Embeddings in Machine Learning

July 31, 2018

I’ve recently been tasked with applying machine learning and neural networks to classify documents at my day job. Everyday while working to solve this problem I have new realizations about this field which was completely foreign to me only a few months ago. I took what is called a top-down approach, which basically means diving in head first and trying to solve problems without necessarily understanding the ins and outs.

Interestingly enough this isn’t all that different than how I learned web development. I started by viewing the source of a web page, then creating my own .html file, followed by applying CSS and JavaScript to build what I wanted.

However, neural networks and machine learning require far more discipline than web development. While I would argue the tools, frameworks and blogs are equally available, the actual pieces are often just assumed or are given without any explanation or application.

What are Embedding Layers

One of these key components are Embedding Layers. Rutger Ruizendaal wrote a fantastic article explaining Embedding layers in far more detail than I will here. My goal is to hopefully help others who struggle on how to make them applicable.

An embedding can be thought of a way to provide dimension to anything. Commonly it is applied with word embeddings such as GloVe and Word2Vec. I found this difficult to grasp as those two projects provide dictionaries with 100, 200 and 300 dimensions.

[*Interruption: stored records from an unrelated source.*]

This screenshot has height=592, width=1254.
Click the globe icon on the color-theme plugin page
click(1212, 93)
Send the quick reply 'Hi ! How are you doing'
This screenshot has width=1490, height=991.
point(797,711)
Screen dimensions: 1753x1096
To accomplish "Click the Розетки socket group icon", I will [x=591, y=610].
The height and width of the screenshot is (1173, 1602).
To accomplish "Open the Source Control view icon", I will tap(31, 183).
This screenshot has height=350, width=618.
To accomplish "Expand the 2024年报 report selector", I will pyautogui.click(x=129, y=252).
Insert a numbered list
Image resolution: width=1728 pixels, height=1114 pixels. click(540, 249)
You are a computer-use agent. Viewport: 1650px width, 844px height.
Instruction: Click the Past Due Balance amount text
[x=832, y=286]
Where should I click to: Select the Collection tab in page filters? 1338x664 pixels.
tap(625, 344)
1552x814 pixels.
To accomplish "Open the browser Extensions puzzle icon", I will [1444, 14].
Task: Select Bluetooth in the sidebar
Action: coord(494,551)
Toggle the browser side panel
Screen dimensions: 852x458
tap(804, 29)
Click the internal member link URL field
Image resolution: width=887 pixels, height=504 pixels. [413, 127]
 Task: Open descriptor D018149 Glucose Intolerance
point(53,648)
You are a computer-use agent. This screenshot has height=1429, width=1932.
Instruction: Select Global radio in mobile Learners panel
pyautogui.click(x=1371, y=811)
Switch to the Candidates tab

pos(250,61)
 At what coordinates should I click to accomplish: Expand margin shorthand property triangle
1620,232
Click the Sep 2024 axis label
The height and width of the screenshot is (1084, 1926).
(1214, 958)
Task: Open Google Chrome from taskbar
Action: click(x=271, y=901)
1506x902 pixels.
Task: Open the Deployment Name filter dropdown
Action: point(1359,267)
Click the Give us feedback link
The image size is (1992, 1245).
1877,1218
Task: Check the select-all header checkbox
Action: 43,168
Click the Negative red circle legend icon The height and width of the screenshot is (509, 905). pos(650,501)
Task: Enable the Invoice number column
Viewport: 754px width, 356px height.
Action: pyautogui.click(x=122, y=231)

I read and understood that those large dimensions were designed to provide context to each word in the vocabulary. This is done to provide similarities and distinctions to better understand the word within the context of a sentence or phrase. For instance, the company “Apple” and fruit “apple” are the same word but depending on the context are completely different entities.

How to Apply Embedding Layers

Tomato

When discussed you’ll often read that embeddings can be applied to almost everything. But what? It makes sense with vocabulary but can they also be applied to something such as food or an ingredient? Yes!

An embedding can be thought of as a list of floats that align to a set of features

Let’s say we wanted to classify a recipe as Breakfast, Lunch, Dinner or Desert. One way we might solve this is by using embeddings on each of the ingredients of a recipe. This would allow us to extrapolate the type of recipe beyond looking at the frequency of shared ingredients.

We could look at an ingredient by classifying features such as Citrus, Sweet, Sour, Tangy, Solidity, and Water Saturation. Most ingredients are not just one of these things, rather, they are a combination of all of them.

Tomato Radar Chart

The radar chart to the left visualizes how I might embed the details of a tomato with the above features.

In code you would represent this as the following. The values themselves are relative to the feature they represent.

ingredients = {
  'tomato': [
    0.35, # Citrus
    0.54, # Sweet
    0.44, # Sour
    0.64, # Tangy
    0.62, # Solidity
    0.73 # Water Saturation
  ],
  'broccoli': [
    0.02, # Citrus
    0.09, # Sweet
    0.13, # Sour
    0.14, # Tangy
    0.87, # Solidity
    0.32 # Water Saturation
  ]
}

Why is this necessary

After giving this some thought I realized this is necessary since the neural network we are training (in my case at least) has no prior knowledge. It can only learn from the data we provide. This is a polar opposite to us. We have the ability to create ‘embeddings’ on everything we come into contact with. Whether it’s food, cars, software, television shows or even other people.

This is an important factor that I think can be easily overlooked. By understanding that everything is built up by many, small features we can learn how to represent our data to assist with training a successful neural network.

Off topic…

In my opinion as of 7/30/2018, the step to successful machine learning is trying to replicate the our own natural ability to collect information and make informed decisions. Neural networks never have 100% accuracy since we are modeling them after ourselves and we can expect nothing more considering our own limitations. I find this to be an interesting dynamic that generally isn’t shared with software development.